The Tampa cigar workers and their Florida Socialist Party brethren had a more realistic appraisal of who held power in society and who was a threat to the freedom of ordinary people. The state party dated its inception to a February 1900 speaking appearance by Eugene V. Debs, the most famous US Socialist of the day, in downtown Tampa. Debs thundered through a two-hour address on “Labor and Liberty” as the thousands-strong crowd, the Tampa Tribune reported, “filled all the available space in Courthouse square . . . and overflowed into courthouse windows, neighboring roofs and tree-tops.”
Florida Socialists won the most adherents in manufacturing-heavy Tampa and Jacksonville, but there were dozens of other branches scattered across the state. In the tiny northeast town of Hastings, black tenants and farmhands used the party local to set up a cooperative store in a bid to break the yoke of peonage. When the hamlet of Gulfport — across the bay from Tampa — incorporated in 1910, its mayor and four of five city councilors claimed Socialist Party membership and, rejecting the nostrum that private investors knew best, fashioned a democratic economic development that built up the city’s water works along with a Citizen’s Ice and Cold Storage.
But Tampa’s local was perhaps the most effervescent in the state, mixing seamlessly into the burbling elan of working-class neighborhoods like Ybor City. There, with cigar factories looming in the background, working-class clubs and cultural centers proliferated; political debates, speeches, and rallies rang out; prolabor newspapers of various languages and ideological stripes churned off the presses; and Socialists racked up impressive vote tallies. Italians, Spaniards, and Cubans and Afro-Cubans lived in close proximity and worked alongside each other in the cigar factories. Trolleys running through the neighborhood flouted Jim Crow laws.
The cigar workers, classic artisans, were the beau ideal of the community. They set their own hours, drank café con leche on the job, and even cut the workday short if there was a neighborhood baseball game. Interviewed decades later, one former cigar worker and Italian immigrant glowed: “I did love it because I had plenty of freedom. . . . If there was a ball game, I quit and go.”

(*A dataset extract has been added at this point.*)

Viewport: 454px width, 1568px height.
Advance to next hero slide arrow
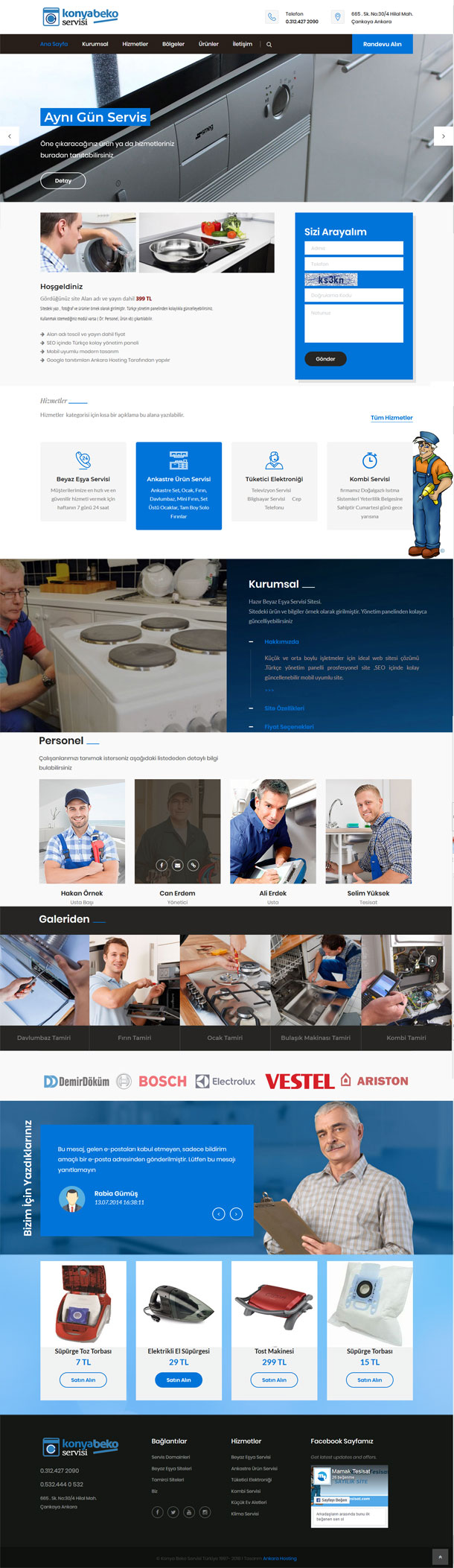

The cigar workers struck repeatedly in those early decades of the 1900s, jostling for democracy on the factory floor. They fought for uniform wages across factories, resisted employer attempts to crush their unions, and, of course, battled to retain their beloved lector. Factory owners, in tones that Ron DeSantis could surely appreciate, angrily insisted on their right to govern the workplace as they wished, free from the collective meddling of workers.
The electoral highwater mark of Florida’s Socialist Party came in 1912, when Eugene Debs placed second in the state in the presidential race, besting both Theodore Roosevelt and William Howard Taft. World War I–era repression tore the party apart, and routed strikes spelled the end of the cigar workers’ cherished freedoms. In the 1920s and ’30s, the final lector platforms — the “advanced pulpits of liberty,” in Jose Marti’s memorable description — were razed. The business owners had won.
Ron DeSantis, too, is winning today. Eager to “make America Florida,” he’s all but certain to run for president while flying the freedom flag. But in a political and economic system where workers hold vanishingly little power, his is less an anti-plutocratic agenda than a platform of plucking out disfavored elites and plopping in traditionalist ones.
The Tampa cigar workers might have asked in response: What kind of freedom and for whom? The labor liberty of the lector and the organized worker, or the union-busting freedom of the factory owner? Working-class solidarity, or DeSantis’s hollow populism?